SHORT PROBLEM ->
Which lines in the data below contain the string "screenshot"? Pull out each of them in full, with uppercase and lowercase counted as different.

DATASET ->
#####

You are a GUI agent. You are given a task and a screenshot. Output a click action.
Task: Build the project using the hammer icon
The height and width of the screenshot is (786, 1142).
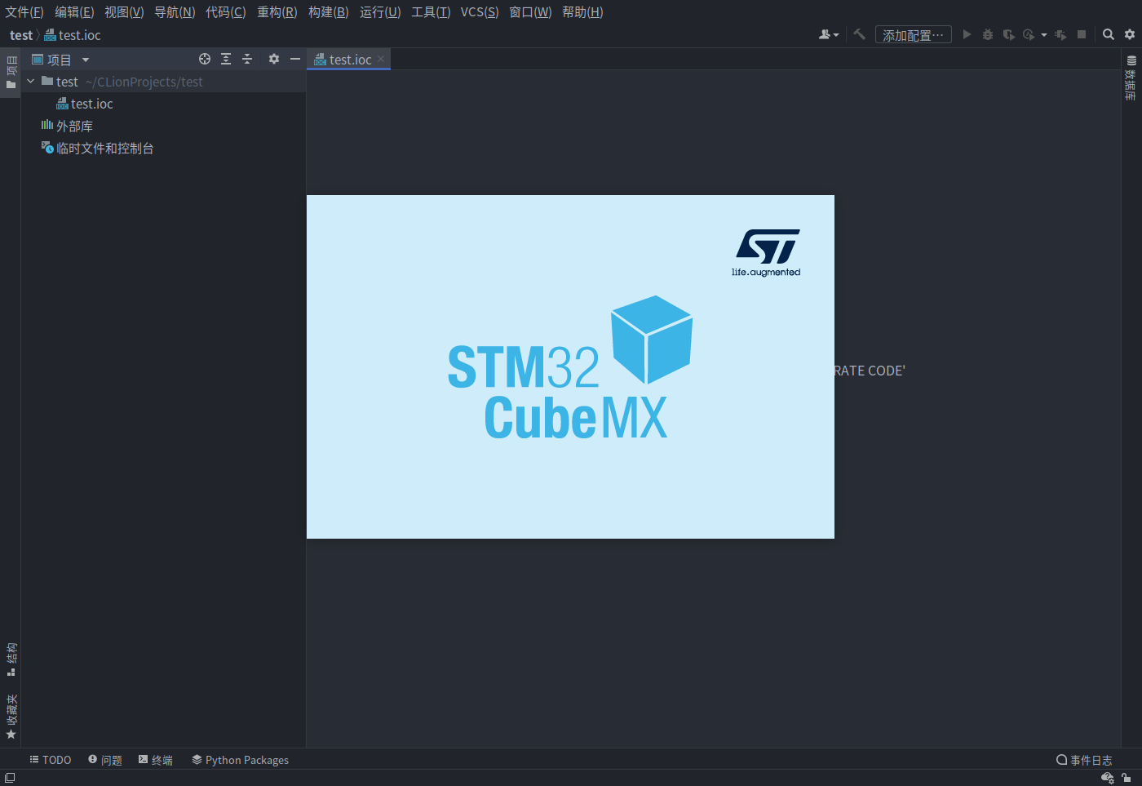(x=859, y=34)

#####

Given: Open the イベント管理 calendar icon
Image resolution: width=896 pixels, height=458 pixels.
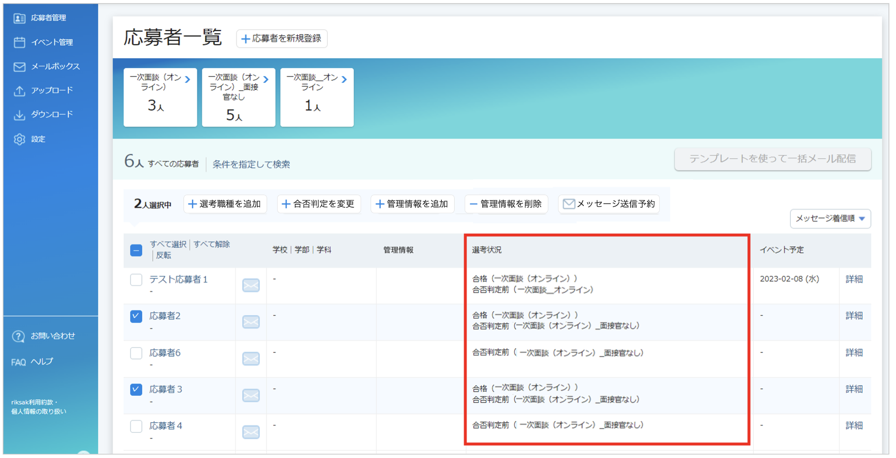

#####

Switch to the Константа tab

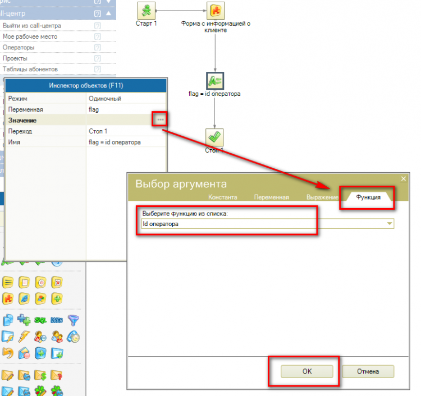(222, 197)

#####

RESPONSE FOR THIS EXERCISE ->
You are a GUI agent. You are given a task and a screenshot. Output a click action.
The height and width of the screenshot is (786, 1142).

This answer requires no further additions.